France 2 s'excuse et supprime le replay

Pourquoi avoir publié un travail inachevé au risque de voir des médias en faire leur propre interprétation ? "On a procédé à une optimisation de la bande audio, on la met à disposition afin d'alimenter le débat avec des éléments plus factuels. Évidemment que ça ouvre aussi à la possibilité que les gens interprètent à leur façon, mais on pensait que c'était important de se montrer disponibles, d'expliquer qu'on travaillait sur le sujet, qu'on a les compétences pour exploiter l'audio avec rigueur", explique Sebregondi. Dans la soirée, sur son compte Twitter, l'ONG n'a pas mâché ses mots en voyant l'utilisation faite de ses images par le JT de France 2 : "On peine à croire ce qu'on vient de voir au JT de 20h. Vous diffusez notre analyse audio des instants qui précèdent la mort de Nahel, et vous la sous-titrez avec la retranscription qu'en propose(rait) l'IGPN ??! Vous lui faites dire l'OPPOSÉ de notre analyse." 

Le 4 juillet au matin, le compte "Info France 2" publie un message d'excuse sur Twitter adressé à Index : "Nous vous présentons nos excuses pour cette utilisation inappropriée de votre analyse audio.
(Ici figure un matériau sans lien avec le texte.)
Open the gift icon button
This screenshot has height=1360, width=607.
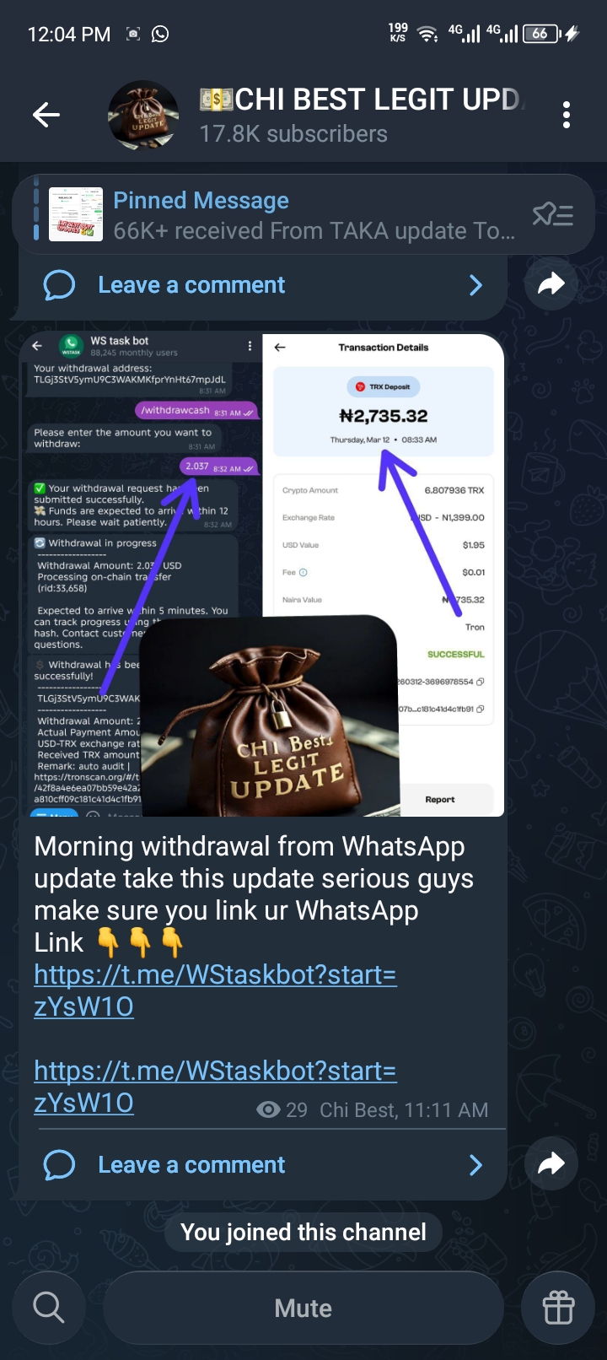558,1308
Nous rectifierons dans nos éditions du jour." Un message suivi d'un léger effet sous la forme d'un message lu par Julian Bugier dans l'édition du 13 Heures du 4 juillet : "Hier soir dans le 20 Heures, nous avons diffusé l'analyse audio réalisée par l'ONG indépendante Index, […] eh bien, les sous-titres présentaient la version défendue par les policiers et non celle de l'ONG. C'est important évidemment de le préciser." Dans cette nouvelle version, l'IGPN a disparu, puisque Julian Bugier affirme que c'est désormais "la version défendue par les policiers" qui est représentée par les sous-titres apposés par France 2. 
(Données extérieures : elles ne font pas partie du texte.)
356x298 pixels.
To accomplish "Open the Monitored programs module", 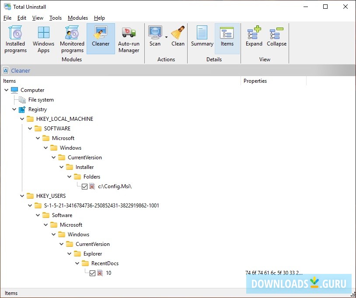I will [x=72, y=39].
Dans la journée du 4 juillet, le replay du JT du 3 juillet a par ailleurs disparu du site de la chaîne (il était encore disponible tôt dans la matinée), sans plus d'explications. Dans le 20 Heures du 4 juillet, Anne-Sophie Lapix est elle aussi revenue sur l'épisode, et a, de nouveau, présenté des excuses à Index pour l'utilisation de ses images. Cette fois, la journaliste évoque bien un sous-titrage correspondant "à la version de l'IGPN" (ce que l'IGPN nie toujours, donc) et ne s'attarde que sur l'utilisation détournée des images d'Index. Contactés par ASI, les rédacteurs en chef du JT de France 2 n'ont pas donné suite à nos sollicitations.